I work in microscopy I currently use Mathematica to process images small scale. However recently are data set have gotten really big, On the order 100s of Gigs to a few Tbs per run. I am looked into CUDA for palatalization of doing things like FFT, Convolutions, Wiener Filtering of images. I would like to interface with Mathematica and I know from doc about CUDA link.

So the real question here does mathematica have good set of tools for dealing with data sets too big to fit into memory. If so is there any guide on how do this properly. Ideal Mathematica would perform some basic calculations but a lot of the heavy lifting would be crunched in on GPUs through CUDA link. Visualization of the combined images would fit into memory after processing and be done by Mathematica. Any help or guidance would great.

POSTED BY: Dustin Hess
4 Replies

Hi Dustin,

in principle, Henrik's tip is right on target. We implemented the commands ImageFileApply, ImageFileFilter, and ImageFileScan to allow for out-of-core image processing. The limiting factor for you may be the small set of supported image file types (e.g. TIFF).

Hence, the first idea would be to convert your data to one of the supported file types and then use the out-of-core capability of Mathematica.

If that does not work, the second approach would be an InputStream with which you could read and partition the incoming data into frames and process them one at a time. I believe 8k frame should easily fit into your memory. Mathematica has superb pattern matching capabilities to facilitate the parsing of any (binary) file format at hand.

Last but not least, I like to mention, that Mathematica has some built-in CUDA / OpenCL functions, such as CUDAFourier, CUDAImageConvolve, etc.. Hence, it is no alway necessary to link to you own CUDA / OpenCL kernels.
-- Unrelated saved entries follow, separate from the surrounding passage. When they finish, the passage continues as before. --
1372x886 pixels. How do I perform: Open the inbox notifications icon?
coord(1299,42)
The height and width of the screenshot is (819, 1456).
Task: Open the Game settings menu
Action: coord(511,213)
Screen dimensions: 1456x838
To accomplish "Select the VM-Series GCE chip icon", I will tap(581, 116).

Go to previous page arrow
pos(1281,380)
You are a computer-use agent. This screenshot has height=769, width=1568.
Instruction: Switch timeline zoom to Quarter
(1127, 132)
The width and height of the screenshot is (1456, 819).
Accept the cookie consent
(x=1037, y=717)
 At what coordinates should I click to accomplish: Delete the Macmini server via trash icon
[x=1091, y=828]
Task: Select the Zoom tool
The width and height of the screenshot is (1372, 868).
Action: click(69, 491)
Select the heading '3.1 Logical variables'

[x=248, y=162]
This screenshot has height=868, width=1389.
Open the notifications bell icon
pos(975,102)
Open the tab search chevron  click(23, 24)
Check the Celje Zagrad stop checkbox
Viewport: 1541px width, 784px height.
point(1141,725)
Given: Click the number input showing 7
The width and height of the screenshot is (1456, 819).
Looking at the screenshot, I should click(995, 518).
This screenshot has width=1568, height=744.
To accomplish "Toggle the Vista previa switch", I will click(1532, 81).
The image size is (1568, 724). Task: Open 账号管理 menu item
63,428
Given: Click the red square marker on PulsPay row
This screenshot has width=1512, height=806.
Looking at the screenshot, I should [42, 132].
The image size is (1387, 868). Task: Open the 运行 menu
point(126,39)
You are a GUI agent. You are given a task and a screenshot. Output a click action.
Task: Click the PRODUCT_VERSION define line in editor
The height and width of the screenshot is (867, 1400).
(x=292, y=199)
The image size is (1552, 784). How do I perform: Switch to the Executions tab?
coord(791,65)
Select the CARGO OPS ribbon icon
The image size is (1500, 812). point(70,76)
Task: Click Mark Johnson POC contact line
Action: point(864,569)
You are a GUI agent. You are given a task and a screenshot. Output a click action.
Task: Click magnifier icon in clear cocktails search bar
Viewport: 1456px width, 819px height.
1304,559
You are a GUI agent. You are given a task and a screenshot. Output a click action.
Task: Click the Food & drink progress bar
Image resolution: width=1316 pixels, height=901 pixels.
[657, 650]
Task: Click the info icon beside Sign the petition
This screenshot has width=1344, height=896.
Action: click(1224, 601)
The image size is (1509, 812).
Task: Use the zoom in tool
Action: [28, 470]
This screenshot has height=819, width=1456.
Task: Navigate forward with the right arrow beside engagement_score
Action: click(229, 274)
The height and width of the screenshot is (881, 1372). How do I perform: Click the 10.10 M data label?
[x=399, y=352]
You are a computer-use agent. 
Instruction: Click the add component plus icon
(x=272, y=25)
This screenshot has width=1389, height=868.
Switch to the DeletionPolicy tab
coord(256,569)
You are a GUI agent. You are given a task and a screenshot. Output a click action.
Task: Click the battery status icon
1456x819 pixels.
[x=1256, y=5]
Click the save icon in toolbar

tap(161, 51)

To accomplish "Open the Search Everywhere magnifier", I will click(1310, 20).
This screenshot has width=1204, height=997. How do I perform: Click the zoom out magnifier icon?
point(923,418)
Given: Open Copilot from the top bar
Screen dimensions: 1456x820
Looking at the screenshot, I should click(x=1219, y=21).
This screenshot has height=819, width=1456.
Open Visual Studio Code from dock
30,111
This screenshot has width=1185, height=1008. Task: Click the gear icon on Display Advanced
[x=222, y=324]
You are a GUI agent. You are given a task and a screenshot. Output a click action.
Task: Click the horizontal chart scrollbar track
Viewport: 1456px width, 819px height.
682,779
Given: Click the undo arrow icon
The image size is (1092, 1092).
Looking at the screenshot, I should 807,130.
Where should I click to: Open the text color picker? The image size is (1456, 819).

For further information, please look up the ref-pages of the functions mentioned above.

Regards, Markus

POSTED BY: Markus van
Posted 7 years ago

Hi Henrik

I looked into out of core processing. I don't think it will do what I need. To give a little more detail these images are stacks of images say 20 to 50 frames per image (intermediate frames in a composite image) with the new cameras now each intermediate frame is 8k 8bit we have went from processing 10s or low hundreds of these stacks (at 2 or 4 k) to 1000's (at 8k). Great for data but presents serious problem in processing ha ha. In the these are filtered and added up to give 3d electron density maps. One of thing that makes it difficult is that the container file is not natively supported by mathematica. You have to read it in as byte code and then separate metadata from the body data and so on. So for instance I use to be able to import the a whole stack into memory no they are 60 or so gigs per stack. So i need good tools for dividing the data into chunks/so i can stream it through. Obviously this no trivial task when talk about this amount of data. Any input or guides to processing this much data wih mathematica would be great. The image processing it self I can do (Cuda C/C++) . However managing this much data takes tom expertise I don't have. I need to know where to look.

POSTED BY: Dustin Hess

Hi Dustin,

I admit that I do not have any experience with this, but isn't Out-of-Core Image Processing (e.g. ImageFileApply and friends, introduced already in v9) to some extend what you are looking for?

Regards -- Henrik

POSTED BY: Henrik Schachner

Your problem seems to be a problem that will occur more and more. I heard during a wolfram event last year in the Netherlands a presenter say that Wolfram is looking into a streaming technique which would allow to compute on large image files. This would be introduced somewhere in v11. Perhaps if you don't get an answer here you could try the mathematica stackexchange site or log a call @ wolfram support?